Doxorubicin (DOX) is an antineoplastic agent which it's clinical use has been limited due to its major side effects including cardiotoxicity and nephrotic syndrome. Sesame oil (SO) is an important edible oil with many pharmacologic effects. The aim of the present study was to investigate the effect of SO against DOX-induced nephropathy in the rat. In this study, two doses of SO (3 and 6 mL/kg) were administrated orally for six consecutive weeks and DOX (mg/kg) was intravenously injected on the 4th day of the experiment. Blood and urine samples were collected on days 1, 14, 30, and 42 for subsequent measurement of biochemical parameters. The left kidneys were removed for subsequent assessment of total thiol content, malondialdehyde (MDA) concentration, and renal activities of catalase and superoxide dismutase enzymes.

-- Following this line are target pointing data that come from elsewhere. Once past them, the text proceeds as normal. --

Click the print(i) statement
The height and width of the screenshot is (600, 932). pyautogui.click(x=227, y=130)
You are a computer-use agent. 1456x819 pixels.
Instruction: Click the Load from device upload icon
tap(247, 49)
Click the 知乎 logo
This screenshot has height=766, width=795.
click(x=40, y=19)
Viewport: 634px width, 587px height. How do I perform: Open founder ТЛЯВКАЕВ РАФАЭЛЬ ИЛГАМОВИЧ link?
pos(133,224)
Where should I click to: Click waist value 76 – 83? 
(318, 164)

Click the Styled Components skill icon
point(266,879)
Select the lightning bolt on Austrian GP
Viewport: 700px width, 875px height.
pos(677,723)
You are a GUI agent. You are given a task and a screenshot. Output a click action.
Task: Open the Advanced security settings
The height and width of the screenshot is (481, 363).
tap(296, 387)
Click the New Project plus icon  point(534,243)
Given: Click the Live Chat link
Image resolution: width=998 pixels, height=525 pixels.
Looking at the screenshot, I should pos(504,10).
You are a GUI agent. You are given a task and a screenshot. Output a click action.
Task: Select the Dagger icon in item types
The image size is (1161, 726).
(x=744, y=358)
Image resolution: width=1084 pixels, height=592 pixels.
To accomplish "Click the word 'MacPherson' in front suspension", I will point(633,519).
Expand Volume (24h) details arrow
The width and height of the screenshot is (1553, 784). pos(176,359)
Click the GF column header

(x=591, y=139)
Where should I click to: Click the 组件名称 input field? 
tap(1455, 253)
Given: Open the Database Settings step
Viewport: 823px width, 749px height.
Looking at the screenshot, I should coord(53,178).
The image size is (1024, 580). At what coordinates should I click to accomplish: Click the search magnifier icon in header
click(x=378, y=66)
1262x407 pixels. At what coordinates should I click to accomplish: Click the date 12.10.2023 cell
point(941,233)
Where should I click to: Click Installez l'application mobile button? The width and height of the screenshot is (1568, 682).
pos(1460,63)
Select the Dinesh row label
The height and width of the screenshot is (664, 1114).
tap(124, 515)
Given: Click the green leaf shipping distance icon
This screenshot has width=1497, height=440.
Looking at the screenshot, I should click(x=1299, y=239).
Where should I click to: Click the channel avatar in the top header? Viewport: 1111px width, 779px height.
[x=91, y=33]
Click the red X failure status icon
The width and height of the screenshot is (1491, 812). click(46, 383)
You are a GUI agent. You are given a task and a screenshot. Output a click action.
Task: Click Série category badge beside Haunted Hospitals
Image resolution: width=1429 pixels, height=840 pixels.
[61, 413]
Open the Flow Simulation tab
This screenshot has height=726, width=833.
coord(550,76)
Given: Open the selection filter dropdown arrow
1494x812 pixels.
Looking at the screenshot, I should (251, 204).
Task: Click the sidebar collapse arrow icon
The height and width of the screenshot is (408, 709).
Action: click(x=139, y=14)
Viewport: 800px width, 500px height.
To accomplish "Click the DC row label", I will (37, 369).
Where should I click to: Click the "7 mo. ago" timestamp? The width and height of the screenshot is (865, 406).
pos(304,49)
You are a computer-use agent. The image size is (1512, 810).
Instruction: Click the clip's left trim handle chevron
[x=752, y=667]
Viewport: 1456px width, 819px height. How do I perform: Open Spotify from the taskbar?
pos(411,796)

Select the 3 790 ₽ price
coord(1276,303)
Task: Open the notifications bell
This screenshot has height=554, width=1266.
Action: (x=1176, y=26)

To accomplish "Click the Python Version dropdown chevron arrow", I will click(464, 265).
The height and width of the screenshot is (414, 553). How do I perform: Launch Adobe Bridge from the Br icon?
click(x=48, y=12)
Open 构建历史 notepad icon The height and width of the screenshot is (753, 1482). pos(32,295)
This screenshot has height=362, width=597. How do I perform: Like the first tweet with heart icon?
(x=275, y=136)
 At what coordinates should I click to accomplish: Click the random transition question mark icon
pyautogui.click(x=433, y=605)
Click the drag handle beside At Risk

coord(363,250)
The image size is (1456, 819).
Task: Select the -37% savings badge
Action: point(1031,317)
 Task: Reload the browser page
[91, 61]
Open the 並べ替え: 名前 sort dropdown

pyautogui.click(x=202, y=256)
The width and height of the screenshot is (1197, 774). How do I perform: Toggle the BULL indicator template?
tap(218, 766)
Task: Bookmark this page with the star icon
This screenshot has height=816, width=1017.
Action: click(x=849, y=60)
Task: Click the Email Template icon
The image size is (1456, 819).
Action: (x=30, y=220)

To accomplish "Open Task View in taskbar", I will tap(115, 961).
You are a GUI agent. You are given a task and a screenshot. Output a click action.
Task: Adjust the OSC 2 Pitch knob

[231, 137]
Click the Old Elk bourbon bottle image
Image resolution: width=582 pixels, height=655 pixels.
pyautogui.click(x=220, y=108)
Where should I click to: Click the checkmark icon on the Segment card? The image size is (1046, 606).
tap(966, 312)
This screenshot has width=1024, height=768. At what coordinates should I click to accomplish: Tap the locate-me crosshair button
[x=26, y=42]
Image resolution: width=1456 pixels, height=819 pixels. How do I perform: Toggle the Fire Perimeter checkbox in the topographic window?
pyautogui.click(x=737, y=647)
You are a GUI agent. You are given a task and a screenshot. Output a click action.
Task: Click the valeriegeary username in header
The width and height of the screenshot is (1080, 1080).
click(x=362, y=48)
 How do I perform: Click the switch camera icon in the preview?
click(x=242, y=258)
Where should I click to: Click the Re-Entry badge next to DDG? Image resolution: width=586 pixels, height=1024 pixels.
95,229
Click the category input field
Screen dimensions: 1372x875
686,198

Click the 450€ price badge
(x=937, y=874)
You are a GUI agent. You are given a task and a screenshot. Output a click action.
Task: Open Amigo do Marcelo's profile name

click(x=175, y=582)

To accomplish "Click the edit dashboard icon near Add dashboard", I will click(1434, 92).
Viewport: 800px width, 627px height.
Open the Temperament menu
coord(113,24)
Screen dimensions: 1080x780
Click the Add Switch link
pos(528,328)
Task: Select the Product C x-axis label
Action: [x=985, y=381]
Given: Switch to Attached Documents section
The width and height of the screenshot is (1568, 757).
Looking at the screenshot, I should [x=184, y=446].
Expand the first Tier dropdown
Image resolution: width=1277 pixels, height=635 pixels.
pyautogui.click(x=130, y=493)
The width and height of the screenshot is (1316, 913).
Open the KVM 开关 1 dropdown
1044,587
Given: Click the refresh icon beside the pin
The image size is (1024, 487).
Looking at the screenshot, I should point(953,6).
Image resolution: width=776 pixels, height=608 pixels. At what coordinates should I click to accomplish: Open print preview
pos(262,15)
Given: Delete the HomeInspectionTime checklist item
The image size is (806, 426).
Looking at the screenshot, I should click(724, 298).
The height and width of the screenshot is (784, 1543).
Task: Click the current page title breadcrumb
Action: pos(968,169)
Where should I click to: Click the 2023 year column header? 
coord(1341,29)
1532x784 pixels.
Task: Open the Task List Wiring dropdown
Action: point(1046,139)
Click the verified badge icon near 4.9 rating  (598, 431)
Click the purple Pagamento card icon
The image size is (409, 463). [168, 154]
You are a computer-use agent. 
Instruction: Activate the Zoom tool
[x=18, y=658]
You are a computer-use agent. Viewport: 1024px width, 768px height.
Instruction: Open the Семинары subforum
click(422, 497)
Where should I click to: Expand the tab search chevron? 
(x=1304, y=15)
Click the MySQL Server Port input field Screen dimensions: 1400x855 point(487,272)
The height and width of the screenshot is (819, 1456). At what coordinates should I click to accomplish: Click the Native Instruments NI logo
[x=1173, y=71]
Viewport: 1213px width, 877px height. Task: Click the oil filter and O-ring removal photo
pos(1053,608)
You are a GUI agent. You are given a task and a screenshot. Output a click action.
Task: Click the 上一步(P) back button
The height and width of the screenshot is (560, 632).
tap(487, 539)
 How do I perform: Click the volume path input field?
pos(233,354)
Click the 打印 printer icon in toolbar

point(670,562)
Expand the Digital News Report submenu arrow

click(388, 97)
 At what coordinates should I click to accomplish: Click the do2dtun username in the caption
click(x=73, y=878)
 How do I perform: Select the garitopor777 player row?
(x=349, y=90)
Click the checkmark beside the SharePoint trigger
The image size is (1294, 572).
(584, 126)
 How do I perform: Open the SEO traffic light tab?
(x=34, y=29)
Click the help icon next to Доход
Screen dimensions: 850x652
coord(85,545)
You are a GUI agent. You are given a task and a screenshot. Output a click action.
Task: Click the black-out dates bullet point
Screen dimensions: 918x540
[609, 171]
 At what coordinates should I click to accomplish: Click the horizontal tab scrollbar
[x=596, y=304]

DOX caused significant proteinuria, hypoalbuminemia, and hyperlipidemia compared to control group. Significant decrease in antioxidant enzyme activities and total thiol contents and significant increase in MDA levels were also observed following DOX injection when compared to control group. Oral administration of SO significantly reversed DOX-induced proteinuria, hypoalbuminemia, and hyperlipidemia compared to DOX group. Furthermore, compared to DOX group, SO significantly increased total thiols content. MDA concentration significantly decreased following SO administration when compared to DOX group. The current study suggests that SO is able to improve kidney function as well as kidney tissue oxidative damage in DOX-induced nephrotic the rat.